Dieser Krieg, der in zynischer Weise als "Anti-Terror-
Operation" dargestellt wird, ist in Wirklichkeit ein Akt staatlichen Terrors großen Ausmaßes, der seinerseits zu bewaffneter
Vergeltung durch das verzweifelte tschetschenische Volk führen wird, dem alles geraubt wurde, was es besaß. Die
Streitkräfte der Föderation, die alles auf ihrem Wege niederbrennen und zerstören, werden nicht "den
Fundamentalismus mit der Wurzel ausreißen", sondern Tschetschenien sozial wie ökonomisch ins Mittelalter versinken
lassen, womit sie die Bedingungen schaffen, in denen reaktionäre radikal-islamische politische Kräfte Einfluss gewinnen.
Die Aggression gegen Tschetschenien, der Genozid an seiner
Bevölkerung verstärkt auch für die Bevölkerung Russlands die Bedrohung eines militärischen und
Polizeiregimes, der Unterdrückung der Bürgerrechte und der Aussicht auf etwas ähnlichem wie dem Belorussland eines
Lukaschenko oder einer lateinamerikanischen Diktatur. "Ein Volk, das ein anderes unterdrückt, kann niemals selbst frei sein."
Die Wahrheit dieser Worte Friedrich Engels zeigt sich heute in ihrem vollen Umfang.
Dieser Krieg hat auch katastrophale soziale und wirtschaftliche Folgen.
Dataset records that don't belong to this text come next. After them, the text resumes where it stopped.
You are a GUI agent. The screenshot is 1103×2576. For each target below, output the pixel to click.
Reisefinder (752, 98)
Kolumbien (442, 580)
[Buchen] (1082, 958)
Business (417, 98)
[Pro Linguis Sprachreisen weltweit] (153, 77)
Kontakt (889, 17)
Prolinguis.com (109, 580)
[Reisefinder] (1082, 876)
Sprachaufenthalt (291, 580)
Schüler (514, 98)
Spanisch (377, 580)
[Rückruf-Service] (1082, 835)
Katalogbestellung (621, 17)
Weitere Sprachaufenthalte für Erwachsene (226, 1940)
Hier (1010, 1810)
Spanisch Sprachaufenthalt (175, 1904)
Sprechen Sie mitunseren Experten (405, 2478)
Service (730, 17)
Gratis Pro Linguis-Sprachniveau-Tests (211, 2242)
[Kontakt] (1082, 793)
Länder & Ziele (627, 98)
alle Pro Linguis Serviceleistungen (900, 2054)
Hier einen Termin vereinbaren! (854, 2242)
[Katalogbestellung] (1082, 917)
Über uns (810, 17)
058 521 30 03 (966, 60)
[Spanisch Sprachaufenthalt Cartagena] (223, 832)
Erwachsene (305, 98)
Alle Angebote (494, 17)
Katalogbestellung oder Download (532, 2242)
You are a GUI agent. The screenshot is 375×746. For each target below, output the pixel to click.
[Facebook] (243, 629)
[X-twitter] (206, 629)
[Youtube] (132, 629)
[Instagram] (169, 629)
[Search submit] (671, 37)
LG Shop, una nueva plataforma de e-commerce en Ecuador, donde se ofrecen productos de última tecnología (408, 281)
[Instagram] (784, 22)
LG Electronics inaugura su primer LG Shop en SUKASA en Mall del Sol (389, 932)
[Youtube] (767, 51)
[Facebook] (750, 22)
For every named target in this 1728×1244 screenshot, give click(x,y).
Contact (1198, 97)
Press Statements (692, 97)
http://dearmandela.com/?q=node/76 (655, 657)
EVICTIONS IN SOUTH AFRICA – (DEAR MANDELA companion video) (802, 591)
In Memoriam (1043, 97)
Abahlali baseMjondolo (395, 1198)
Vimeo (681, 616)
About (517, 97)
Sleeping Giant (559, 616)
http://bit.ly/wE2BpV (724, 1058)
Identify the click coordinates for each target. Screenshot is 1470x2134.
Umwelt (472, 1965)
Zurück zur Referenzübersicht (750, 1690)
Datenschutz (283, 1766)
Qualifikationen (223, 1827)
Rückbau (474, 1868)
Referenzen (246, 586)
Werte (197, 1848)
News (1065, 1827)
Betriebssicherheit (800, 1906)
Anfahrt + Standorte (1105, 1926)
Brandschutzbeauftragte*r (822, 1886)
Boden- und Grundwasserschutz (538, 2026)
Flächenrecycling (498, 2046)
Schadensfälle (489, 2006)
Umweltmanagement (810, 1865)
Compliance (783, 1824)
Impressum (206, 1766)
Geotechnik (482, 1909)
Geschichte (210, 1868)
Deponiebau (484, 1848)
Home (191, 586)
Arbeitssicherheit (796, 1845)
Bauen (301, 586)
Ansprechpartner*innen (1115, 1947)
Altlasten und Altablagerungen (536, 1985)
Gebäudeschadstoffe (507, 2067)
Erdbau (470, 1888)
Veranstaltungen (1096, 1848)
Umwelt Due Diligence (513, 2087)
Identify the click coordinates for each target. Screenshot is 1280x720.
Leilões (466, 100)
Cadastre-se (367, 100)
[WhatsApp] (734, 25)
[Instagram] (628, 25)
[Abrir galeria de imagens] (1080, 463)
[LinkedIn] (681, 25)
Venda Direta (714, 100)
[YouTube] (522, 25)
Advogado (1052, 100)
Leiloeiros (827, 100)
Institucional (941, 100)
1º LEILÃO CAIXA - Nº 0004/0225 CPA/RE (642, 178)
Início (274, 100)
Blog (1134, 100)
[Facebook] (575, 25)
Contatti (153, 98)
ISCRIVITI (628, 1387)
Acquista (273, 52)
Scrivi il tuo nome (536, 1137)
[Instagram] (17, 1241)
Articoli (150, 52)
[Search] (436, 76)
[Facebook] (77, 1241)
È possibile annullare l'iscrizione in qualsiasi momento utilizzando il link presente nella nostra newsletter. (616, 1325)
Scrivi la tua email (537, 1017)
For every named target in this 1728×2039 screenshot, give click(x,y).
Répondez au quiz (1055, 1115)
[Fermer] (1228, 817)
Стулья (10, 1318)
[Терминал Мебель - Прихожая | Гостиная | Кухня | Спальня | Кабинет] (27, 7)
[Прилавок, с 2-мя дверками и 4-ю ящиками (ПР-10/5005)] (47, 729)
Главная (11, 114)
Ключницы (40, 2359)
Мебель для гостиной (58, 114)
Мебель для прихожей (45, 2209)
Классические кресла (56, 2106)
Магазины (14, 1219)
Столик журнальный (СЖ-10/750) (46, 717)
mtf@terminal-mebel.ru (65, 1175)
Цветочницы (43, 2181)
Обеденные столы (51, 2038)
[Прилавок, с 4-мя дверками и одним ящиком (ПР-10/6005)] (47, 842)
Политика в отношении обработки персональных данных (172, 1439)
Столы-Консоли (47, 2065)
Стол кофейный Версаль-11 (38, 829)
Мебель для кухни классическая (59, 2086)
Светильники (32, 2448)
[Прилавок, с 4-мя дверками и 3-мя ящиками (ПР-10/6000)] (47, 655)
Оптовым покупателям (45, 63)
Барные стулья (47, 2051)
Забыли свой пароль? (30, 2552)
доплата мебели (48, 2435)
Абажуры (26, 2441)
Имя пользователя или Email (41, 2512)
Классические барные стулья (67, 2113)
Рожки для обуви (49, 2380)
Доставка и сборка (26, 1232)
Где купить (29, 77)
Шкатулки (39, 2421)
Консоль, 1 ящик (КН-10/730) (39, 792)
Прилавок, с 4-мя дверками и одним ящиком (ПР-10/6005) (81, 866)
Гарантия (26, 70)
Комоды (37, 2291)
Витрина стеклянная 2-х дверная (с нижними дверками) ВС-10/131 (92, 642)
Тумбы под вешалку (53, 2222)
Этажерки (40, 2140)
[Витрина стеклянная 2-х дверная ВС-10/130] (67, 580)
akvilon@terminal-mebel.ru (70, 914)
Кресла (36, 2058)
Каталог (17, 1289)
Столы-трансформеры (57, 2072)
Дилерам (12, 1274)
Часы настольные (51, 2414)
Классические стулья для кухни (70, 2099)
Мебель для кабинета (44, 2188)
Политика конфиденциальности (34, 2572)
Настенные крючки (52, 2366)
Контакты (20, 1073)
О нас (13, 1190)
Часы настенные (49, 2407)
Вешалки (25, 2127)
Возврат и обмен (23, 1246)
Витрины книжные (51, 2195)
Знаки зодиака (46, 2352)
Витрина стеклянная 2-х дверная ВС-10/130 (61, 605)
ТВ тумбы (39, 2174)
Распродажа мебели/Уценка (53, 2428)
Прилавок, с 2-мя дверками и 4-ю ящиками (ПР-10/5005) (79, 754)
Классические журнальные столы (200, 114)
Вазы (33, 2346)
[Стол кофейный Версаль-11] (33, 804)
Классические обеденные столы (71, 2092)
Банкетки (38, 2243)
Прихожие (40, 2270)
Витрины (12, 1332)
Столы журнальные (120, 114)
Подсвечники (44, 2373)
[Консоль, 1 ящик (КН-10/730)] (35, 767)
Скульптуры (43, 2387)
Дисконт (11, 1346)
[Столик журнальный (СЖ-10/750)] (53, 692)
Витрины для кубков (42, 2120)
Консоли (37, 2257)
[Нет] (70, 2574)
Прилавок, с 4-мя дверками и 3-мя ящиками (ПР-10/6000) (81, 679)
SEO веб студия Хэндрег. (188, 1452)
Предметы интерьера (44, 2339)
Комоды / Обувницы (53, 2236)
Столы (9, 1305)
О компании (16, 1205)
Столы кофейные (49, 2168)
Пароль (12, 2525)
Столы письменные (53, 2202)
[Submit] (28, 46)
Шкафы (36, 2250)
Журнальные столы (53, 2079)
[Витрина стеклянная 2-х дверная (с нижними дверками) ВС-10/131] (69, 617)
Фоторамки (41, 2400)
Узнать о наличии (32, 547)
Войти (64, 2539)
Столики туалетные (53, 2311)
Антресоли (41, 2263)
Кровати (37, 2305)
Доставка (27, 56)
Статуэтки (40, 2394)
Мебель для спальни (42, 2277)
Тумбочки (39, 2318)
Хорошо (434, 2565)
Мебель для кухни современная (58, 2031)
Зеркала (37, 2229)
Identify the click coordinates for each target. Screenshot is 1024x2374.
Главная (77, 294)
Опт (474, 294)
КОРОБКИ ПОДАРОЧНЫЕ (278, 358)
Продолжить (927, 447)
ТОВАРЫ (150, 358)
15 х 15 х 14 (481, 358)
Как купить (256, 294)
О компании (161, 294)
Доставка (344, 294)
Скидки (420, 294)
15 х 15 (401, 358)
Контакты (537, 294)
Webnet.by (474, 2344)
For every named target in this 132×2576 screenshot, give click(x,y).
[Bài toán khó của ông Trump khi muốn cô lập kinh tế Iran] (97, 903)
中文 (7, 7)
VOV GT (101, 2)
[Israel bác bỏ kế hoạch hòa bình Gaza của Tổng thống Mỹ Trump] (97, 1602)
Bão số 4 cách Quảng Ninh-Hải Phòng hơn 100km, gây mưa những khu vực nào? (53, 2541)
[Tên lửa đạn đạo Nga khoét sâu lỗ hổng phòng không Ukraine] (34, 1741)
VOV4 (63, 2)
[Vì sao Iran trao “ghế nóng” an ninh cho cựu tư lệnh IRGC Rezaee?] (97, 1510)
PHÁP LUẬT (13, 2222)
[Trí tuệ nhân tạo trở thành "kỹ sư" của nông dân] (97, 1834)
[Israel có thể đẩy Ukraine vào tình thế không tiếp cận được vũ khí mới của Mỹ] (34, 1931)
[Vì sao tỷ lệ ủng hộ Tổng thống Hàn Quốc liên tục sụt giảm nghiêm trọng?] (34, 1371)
Kriegführung und die Errichtung eines Besatzerregimes erfordert ungeheure Ressourcen - und diese können nur aus der arbeitenden
Bevölkerung ausgepresst werden, die auch so schon zu extremer Armut verurteilt ist. Während viele Millionen im Mangel leben,
werden dutzende Milliarden Rubel für Mord und Zerstörung ausgegeben. Der Zynismus der herrschenden Klasse und ihrer
politischen Repräsentanten - der Putin, Tschubais und Sjuganow, die miteinander wetteifern, wer den Henker spielen darf - kennt
wahrlich keine Grenzen!
Die Verbrechen des russischen Imperialismus gegen alle Völker, die
er in sein militärisches Abenteuer hineingezogen hat, müssen gestoppt werden, ehe es zu spät ist. Wir setzen uns ein
für:
- ein sofortiges Ende aller militärischen Operationen und den Rückzug der Okkupationstruppen vom
tschetschenischen Territorium;
- das Recht des tschetschenischen Volkes, unabhängig über seine Zukunft zu entscheiden;
der Status Tschetscheniens muss von der eigenen Bevölkerung frei bestimmt werden, unter Beobachtung internationaler
Menschenrechtsorganisationen;
- die Zahlung ausreichender Entschädigung an alle Opfer des Krieges, unabhängig von
ihrer Nationalität, aus dem Geld, das zur Finanzierung des Krieges vorgesehen ist;
- die Bestrafung von Kriegsverbrechern auf
allen Ebenen.
Wir können nicht auf den guten Willen der russischen Politiker zählen. Und es wäre
gleichermaßen naiv, sich auf die herrschenden Kreise im Westen zu verlassen - die die Aktionen der russischen Militärmaschinerie
nur in Worten verurteilen und niemals ihre eigenen Pläne oder ihre Partnerschaft mit Russland für die Verteidigung des Lebens und
der Rechte jener, die leiden, aufgeben werden. Die militärische Barbarei kann nur durch das Anwachsen einer sozialen Protestbewegung
in Russland selbst gestoppt werden. Eine demokratische Lösung des Konflikts im Nordkaukasus kann nur durch Aktionen der
Bevölkerung von unten erreicht werden.
Mit solchen Aktionen zu beginnen und alles zu ihrer Entwicklung zu tun, das
ist die Pflicht der gesamten demokratischen und antitotalitären Linken, die einen prinzipiellen Standpunkt einnehmen: für die Ideale
der Freiheit, der sozialen Gleichheit und des Respekts für jeden Menschen, gegen die ausbeuterischen und Großmachtinteressen,
die diesen Krieg bestimmen.
Wir rufen alle Menschen mit fortschrittlichen Überzeugungen, gutem
Willen und gesundem Menschenverstand auf, soweit sie können, den Opfern des imperialistischen Abenteuers im Kaukasus zu helfen und
sich an einer Kampagne praktischer Solidarität mit dem tschetschenischen Volk, einer Kampagne gegen den Krieg zu beteiligen.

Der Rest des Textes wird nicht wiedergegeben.